I’m writing this after getting another ‘all clear’ mammogram result. The fifteenth to be precise. You may wonder why I’ve had so many – one a year since I had primary breast cancer in 2006. Well the first 10 were due to luck – I was on a trial that specified a 10 year follow up. Most women only got 5 years. The last 5 mammograms are because my daughter was diagnosed de Novo in 2015. Neither of us knew what ‘de Novo’ was. Neither of us knew it was possible. De Novo means to be diagnosed with primary and secondary cancer at the same time.
In 2015, my daughter Beth (an early member of METUP-UK) found a lump in her breast and found the gp-diagnosed ‘muscle strain’ was actually cracked and crumbling vertebrae in her neck and spine. Not for her my 2006 inconvenience of a small op, hair loss and alleviating adjuvant chemo nausea by eating toffees. For her it was a 10 hour op to put an artificial vertebra in her neck, another op to replace a crumbling hip, 5 years and 2 months of treatment after treatment that might not slow down the cancer, or might, for a month, 6 months, a year…or two. Then there were the 4 monthly scan results appointments – which, to me, make waiting for a mammogram result seem as insignificant as a trip to the dentist.

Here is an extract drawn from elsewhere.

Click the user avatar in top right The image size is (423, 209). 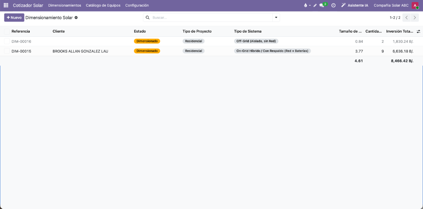coord(415,5)
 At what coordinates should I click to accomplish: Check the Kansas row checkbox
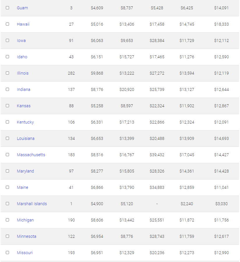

So back to my extra 5 mammograms. Well my daughter paid a lot of money for private treatments (5K an injection anyone?) and also for genetic testing. She found she had a BRCA1 gene mutation – an ‘unknown variant’ that has currently not caused enough known mayhem to be yet classified as a breast cancer risk factor. The NHS then allowed me to have a genetic test (but not my other two daughters). I have the same mutation so (out of the kindness of heart of my bc family history clinic nurse and against official policy) I am allowed yearly mammograms.
All well and good for me you may think. Well maybe, but maybe not. I had a clear mammogram aged 51 and a 2.2cm lump detected by the next mammogram aged 54. My surgeon told me even he would not have been able to feel it for another 9 months. So mammograms are good, yes, because they can save lives and are a lot safer than poking around yourself looking for lumps – my oncologist told me not to bother!
Yet no one, absolutely no NHS consultant, registrar, gp, or nurse, has even once mentioned my 1 in 3 risk of getting secondary breast cancer, let alone told me to look out for any symptoms.
More importantly, for me, I ask what if my daughter had been offered mammograms in 2006 – given that if you have a first degree relative with breast cancer, your risk doubles? What if I had been given a genetic test in 2006 and a kind person against official policy had given my daughter a genetic test? Would she still be alive now? Yes, dear reader, my most beloved eldest daughter Beth Roberts died of secondary breast cancer this June, aged just 46. Given that she was told in 2015 that her mean survival time was 3.4 years, I guess she ‘beat the odds’. Some odds, when, even if beaten, mean so many young women like my daughter are taken from their children, husbands, brothers and sisters, mums and dads long before their time.